▶ **Try it**: Pictures excluded, please retype exactly the lines from the start of the data through the line that contains "You are a computer-use agent. The", both ends kept, and nothing beyond them.

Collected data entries

######

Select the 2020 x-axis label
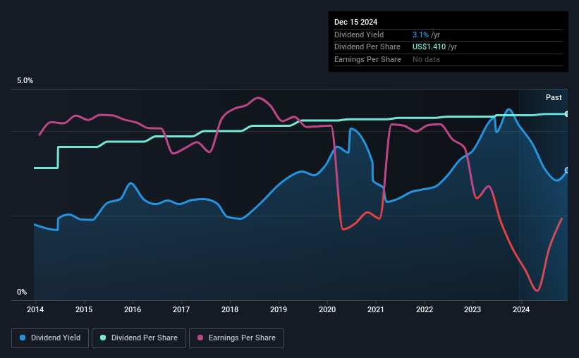 click(x=327, y=309)
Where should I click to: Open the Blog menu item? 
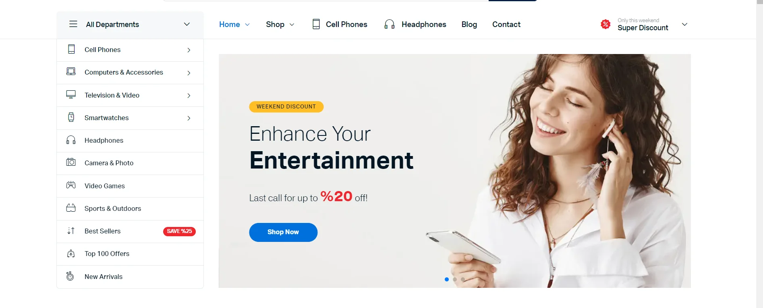click(x=469, y=25)
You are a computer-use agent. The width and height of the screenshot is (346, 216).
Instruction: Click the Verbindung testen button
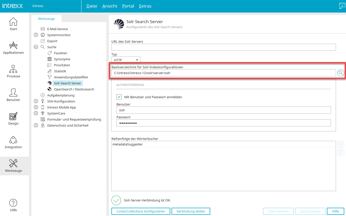click(x=191, y=211)
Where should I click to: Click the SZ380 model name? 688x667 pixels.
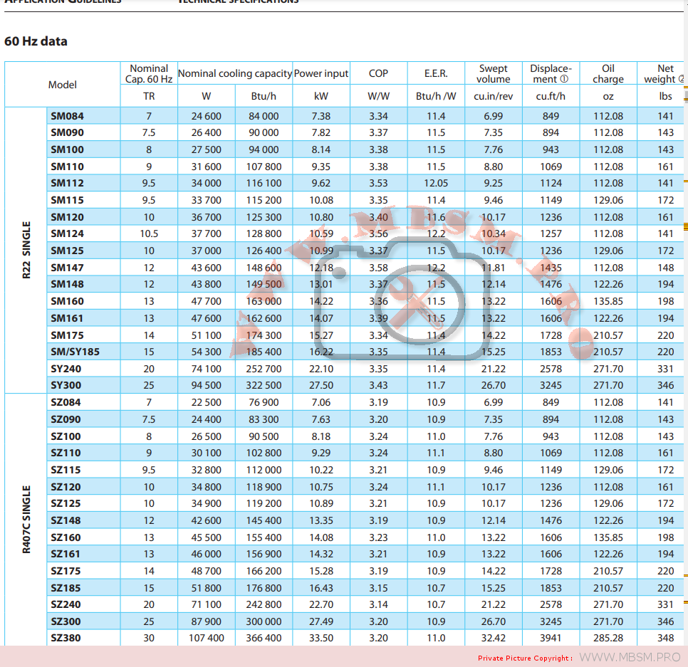(x=66, y=638)
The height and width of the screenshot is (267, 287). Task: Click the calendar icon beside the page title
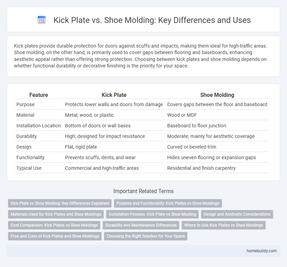[x=42, y=20]
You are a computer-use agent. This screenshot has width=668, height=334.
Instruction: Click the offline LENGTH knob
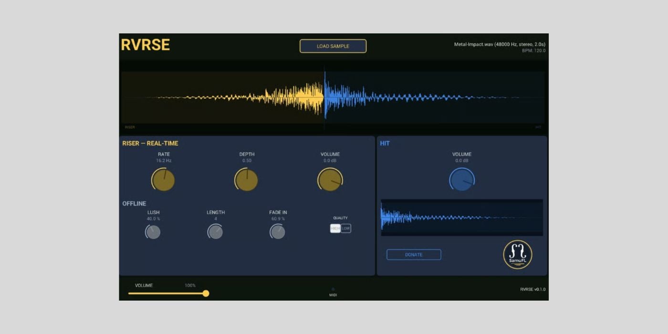click(215, 232)
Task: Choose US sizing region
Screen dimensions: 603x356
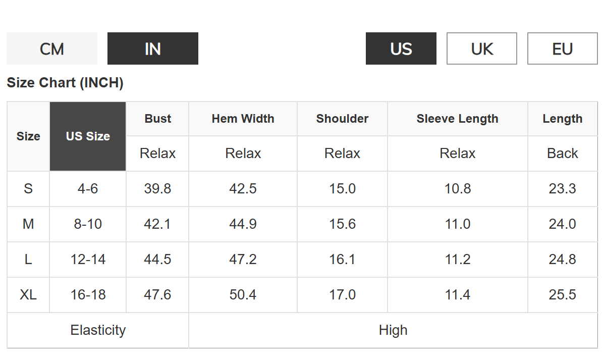Action: tap(401, 49)
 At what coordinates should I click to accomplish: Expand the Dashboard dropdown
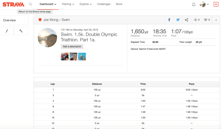48,4
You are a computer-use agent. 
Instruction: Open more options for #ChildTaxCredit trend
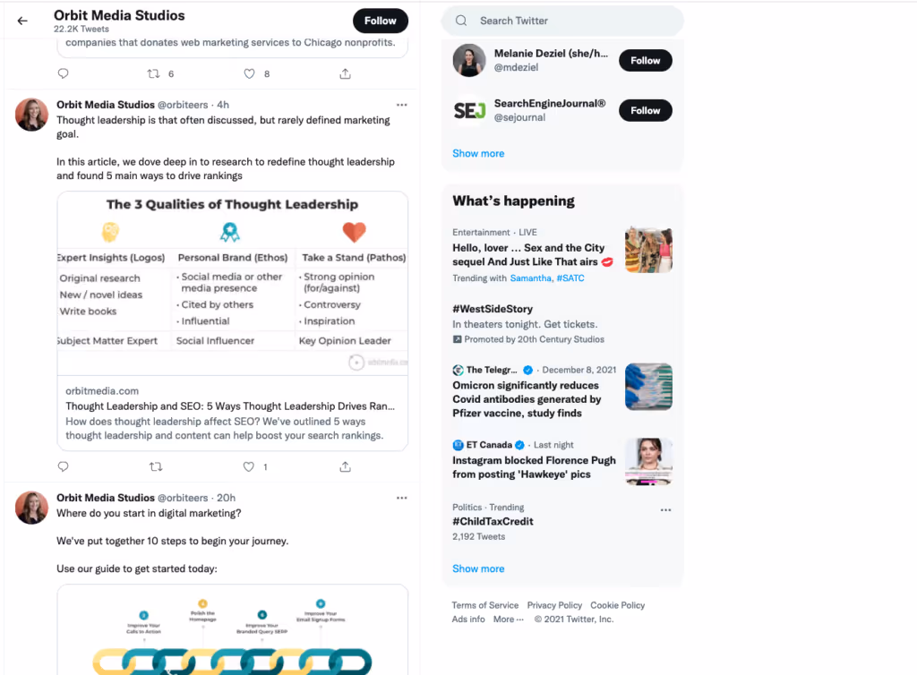(x=665, y=510)
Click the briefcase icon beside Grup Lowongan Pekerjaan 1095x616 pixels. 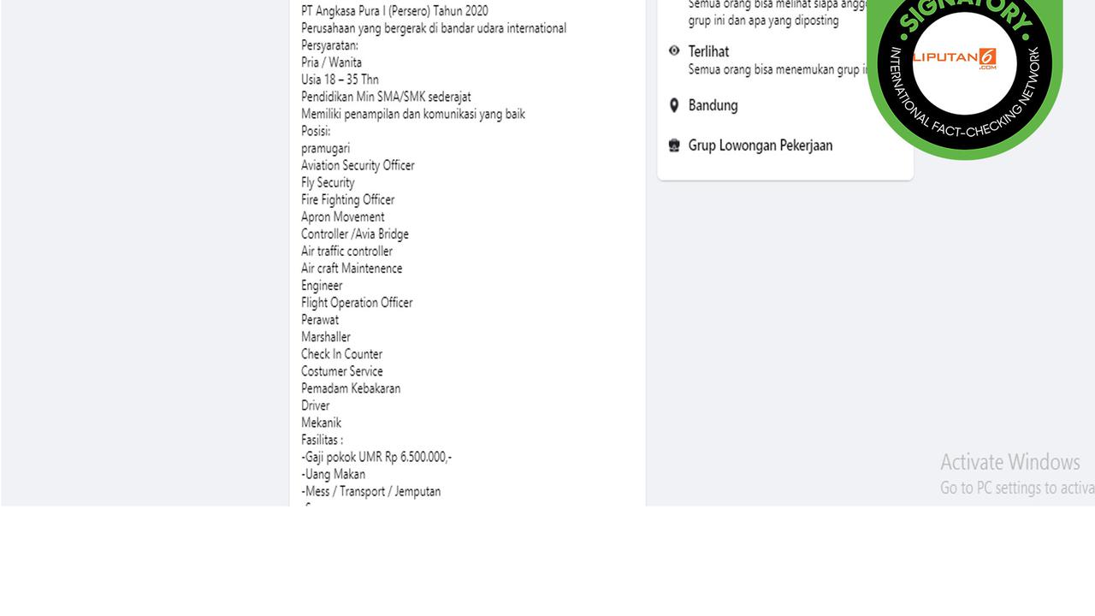point(674,145)
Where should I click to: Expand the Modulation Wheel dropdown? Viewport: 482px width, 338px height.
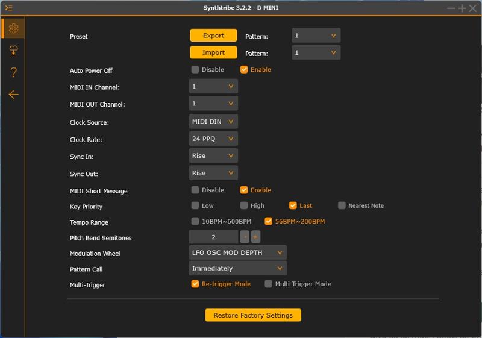[238, 252]
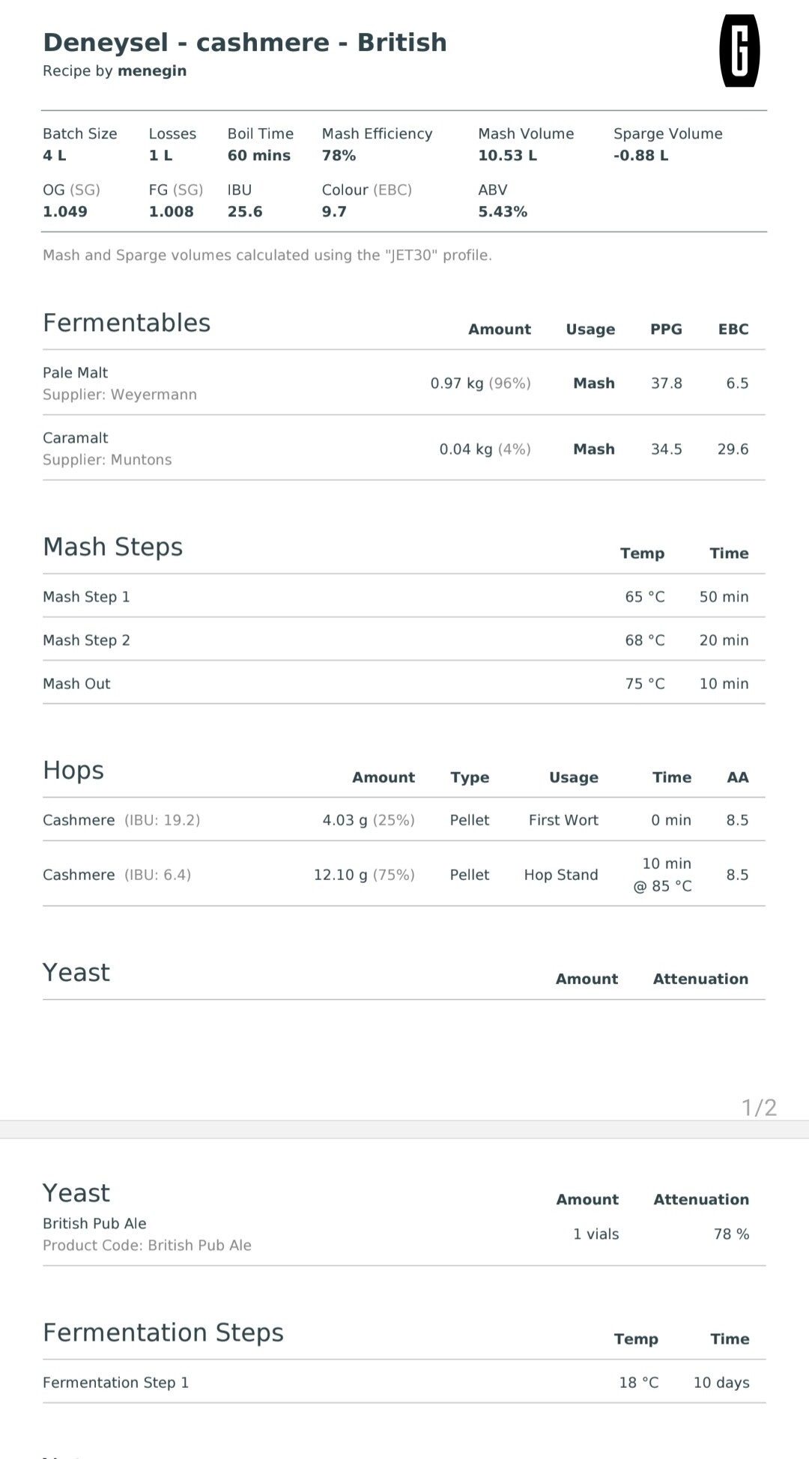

######

▶ **Output for this task**:
Select the 2020 x-axis label
 click(x=327, y=309)
Where should I click to: Open the Blog menu item? 
click(x=469, y=25)
You are a computer-use agent. The width and height of the screenshot is (346, 216).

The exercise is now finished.